ふと振り返ると、書評家たちが
鼻白む描写としてまず名指しすることが多い作品として、'フィフティ・シェイズ・オブ・グレイ'が挙げられる。初出の小説から映画化まで一貫して批評の的になったのは、性描写の扱い方がしばしば問題視されたからだ。力関係や同意の描写が曖昧で、ロマンスとして描きたいはずの場面が多くの評論家には不快感や違和感を生む“鼻白む瞬間”に映った。文章表現の稚拙さも指摘され、読者の想像力を刺激する代わりに、ぎこちない描写がそのまま露骨さとして立ち現れることが批判の的になった。
私自身は、こうした反応に一定の理解を示している。というのも、物語の肝であるはずの感情のやり取りや心理描写が不十分だと、描写される行為そのものが独り歩きしてしまいがちだからだ。映画版では視覚化されることでさらに賛否が拡大し、作家や映像化チームの意図と受け手の倫理観や感受性のズレが表面化した格好になっている。評論家たちは単に「過激だ」と評したわけではなく、物語としての説得力や登場人物同士の信頼関係が構築されないまま行為を描く点を問題視してきた。

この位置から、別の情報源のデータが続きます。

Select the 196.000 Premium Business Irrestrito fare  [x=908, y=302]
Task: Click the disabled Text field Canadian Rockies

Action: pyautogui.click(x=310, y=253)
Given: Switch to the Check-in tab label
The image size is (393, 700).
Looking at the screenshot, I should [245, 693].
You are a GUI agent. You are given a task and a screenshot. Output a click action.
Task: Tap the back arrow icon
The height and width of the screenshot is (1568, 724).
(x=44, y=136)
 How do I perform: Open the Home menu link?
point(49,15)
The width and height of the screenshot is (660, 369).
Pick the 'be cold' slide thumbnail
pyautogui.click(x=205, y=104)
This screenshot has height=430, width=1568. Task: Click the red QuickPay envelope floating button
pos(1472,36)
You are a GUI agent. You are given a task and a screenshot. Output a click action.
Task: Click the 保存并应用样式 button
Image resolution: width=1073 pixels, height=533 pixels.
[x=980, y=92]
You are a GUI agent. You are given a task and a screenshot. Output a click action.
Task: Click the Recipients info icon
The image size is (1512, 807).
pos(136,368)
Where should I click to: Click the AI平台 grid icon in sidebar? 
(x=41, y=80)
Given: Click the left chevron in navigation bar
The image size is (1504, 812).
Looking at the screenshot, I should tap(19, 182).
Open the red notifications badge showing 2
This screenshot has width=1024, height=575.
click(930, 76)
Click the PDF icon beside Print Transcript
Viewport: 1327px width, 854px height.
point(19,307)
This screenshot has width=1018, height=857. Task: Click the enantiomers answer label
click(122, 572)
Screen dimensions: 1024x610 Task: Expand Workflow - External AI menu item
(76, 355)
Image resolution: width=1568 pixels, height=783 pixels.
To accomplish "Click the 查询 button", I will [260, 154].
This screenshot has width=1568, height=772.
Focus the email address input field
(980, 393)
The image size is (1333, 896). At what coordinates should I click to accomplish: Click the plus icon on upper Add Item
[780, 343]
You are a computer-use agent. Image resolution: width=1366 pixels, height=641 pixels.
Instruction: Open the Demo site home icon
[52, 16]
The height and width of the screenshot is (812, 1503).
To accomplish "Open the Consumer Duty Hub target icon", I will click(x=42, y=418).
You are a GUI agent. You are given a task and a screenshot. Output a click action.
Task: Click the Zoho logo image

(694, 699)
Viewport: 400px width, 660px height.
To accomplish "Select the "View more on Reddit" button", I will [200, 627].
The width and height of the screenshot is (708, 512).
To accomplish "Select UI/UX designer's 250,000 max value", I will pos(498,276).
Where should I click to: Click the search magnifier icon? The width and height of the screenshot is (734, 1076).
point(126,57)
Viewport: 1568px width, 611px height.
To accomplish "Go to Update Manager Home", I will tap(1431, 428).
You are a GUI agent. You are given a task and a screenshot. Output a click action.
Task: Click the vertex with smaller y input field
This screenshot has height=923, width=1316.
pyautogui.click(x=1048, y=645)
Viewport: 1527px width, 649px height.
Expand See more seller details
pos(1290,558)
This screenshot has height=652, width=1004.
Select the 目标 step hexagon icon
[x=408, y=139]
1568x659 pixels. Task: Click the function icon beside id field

それでも、作品を巡る議論は一面的ではない。支持者はあくまでファンタジーや個人的嗜好の表現として擁護し、社会的議論を促す契機にもなった。私は批評家の指摘を踏まえつつも、作品を単純に
断罪するのではなく、何がどう受け手を不快にさせるのかを読み解くことの方が有益だと感じている。結局のところ、どの線引きを社会が共有するかが議論の本質で、そこから見えるものが多いと思う。